## Work to do
**A)** How would you put this sentence from the article on the Civil War chaplain's diary into Spanish: "He kept a diary of his war years, and it reposes with his other papers at Wilson Library at UNC-Chapel Hill."?
**B)** Can you copy out the article on the Civil War chaplain's diary word for word, starting at "RALEIGH -- A" and ending at "Hill Cemetery attested."?

RALEIGH -- A tweet from my great-grandfather appeared on my screen the other day while I was looking up something else. I hadn't known he was using social media. He had been dead for 93 years, or so his headstone in Greensboro's Green Hill Cemetery attested.
But the Twitter message was still vivid. The division he was attached to had marched on Gettysburg that day and had just driven the Yankees 2 miles. Three officers he knew had been badly wounded.
"Col. Parker wounded in the face. The ball entered just below one eye and came out just below the other, cutting the nasal tubes," he wrote.
Another tweet: "When I knelt by him and prayed for him and his wife and children, he seemed about to strangle with the blood."
And another: "I stopped praying and held my arm lovingly over him till he was quiet."
These words came from July of 1863, when Alexander Davis Betts, a 29-year-old Methodist preacher, was serving the 30th North Carolina as its chaplain. He kept a diary of his war years, and it reposes with his other papers at Wilson Library at UNC-Chapel Hill. Savvy historians have made good use of it, turning entries into short bursts of what it was like to ride with and minister to the troops of Stonewall Jackson and Robert E. Lee.
It's timely now as North Carolina and other states observe the sesquicentennial of the Civil War.

## Recorded information
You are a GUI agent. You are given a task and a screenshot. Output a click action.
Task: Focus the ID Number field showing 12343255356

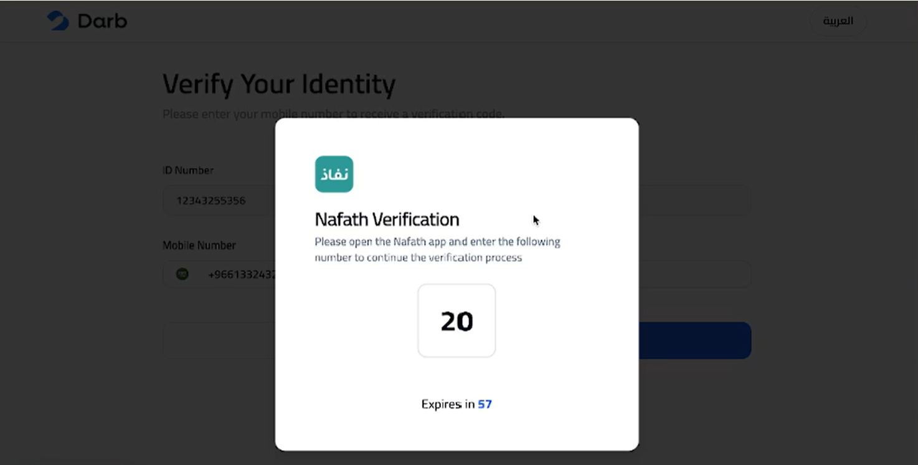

## Task-by-task solutions
**A)** Llevó un diario de sus años de guerra, y este reposa con sus demás papeles en la Biblioteca Wilson de UNC-Chapel Hill.

**B)**
RALEIGH -- A tweet from my great-grandfather appeared on my screen the other day while I was looking up something else. I hadn't known he was using social media. He had been dead for 93 years, or so his headstone in Greensboro's Green Hill Cemetery attested.